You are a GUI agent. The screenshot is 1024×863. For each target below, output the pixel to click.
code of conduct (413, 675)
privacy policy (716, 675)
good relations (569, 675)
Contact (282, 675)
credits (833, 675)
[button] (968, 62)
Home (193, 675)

...

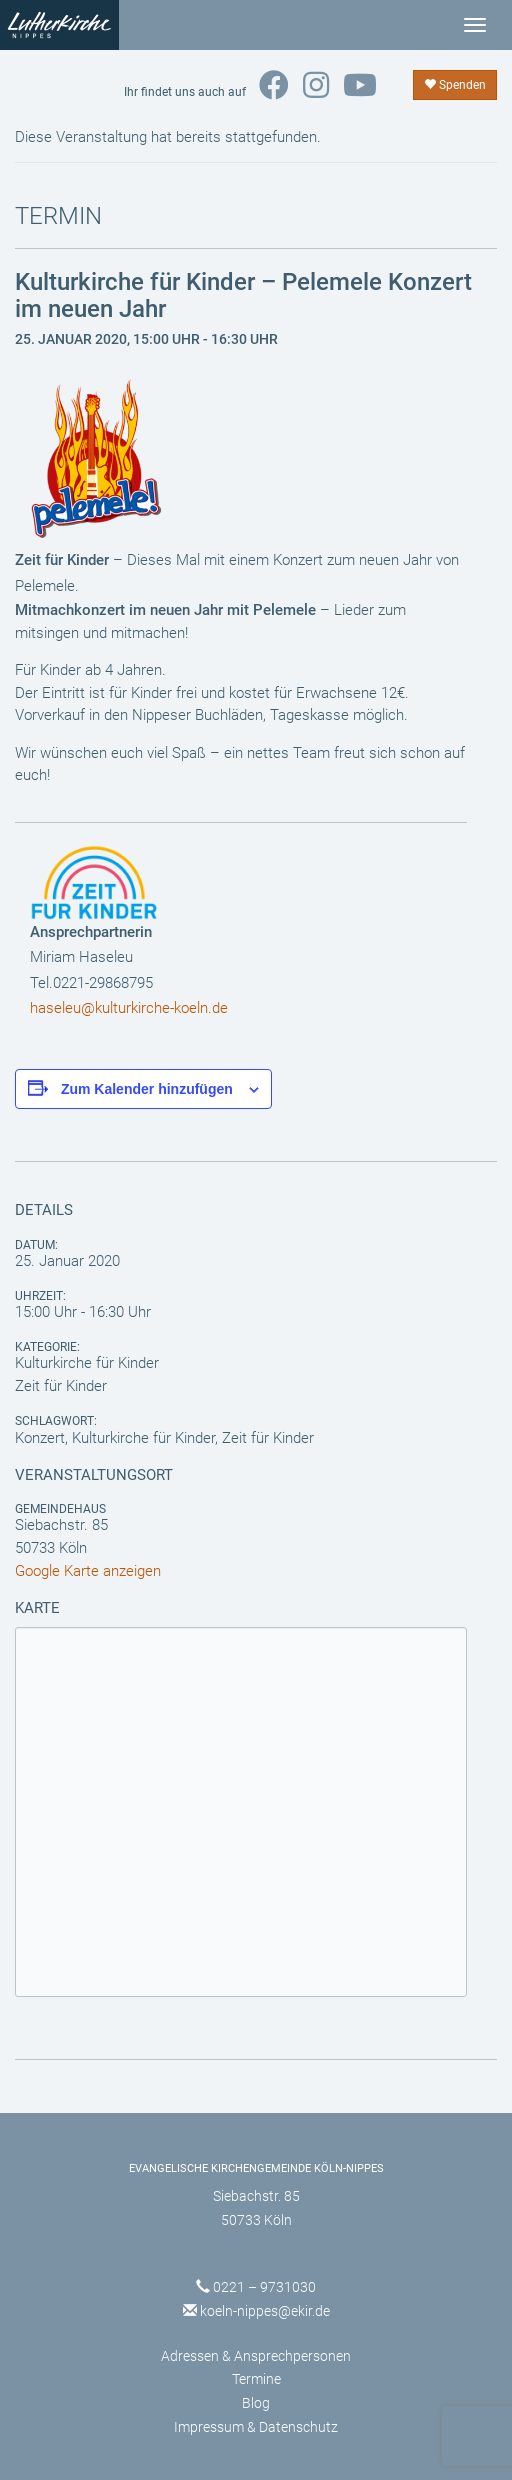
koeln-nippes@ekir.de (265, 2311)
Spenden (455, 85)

Description of the task:
Rewrite the entries from the line with "You are a GUI" up to and including the line with "[button] (968, 62)", replacing "privacy policy" with "privacy notice" and leaving everything else unchanged.

Right answer:
You are a GUI agent. The screenshot is 1024×863. For each target below, output the pixel to click.
code of conduct (413, 675)
privacy notice (716, 675)
good relations (569, 675)
Contact (282, 675)
credits (833, 675)
[button] (968, 62)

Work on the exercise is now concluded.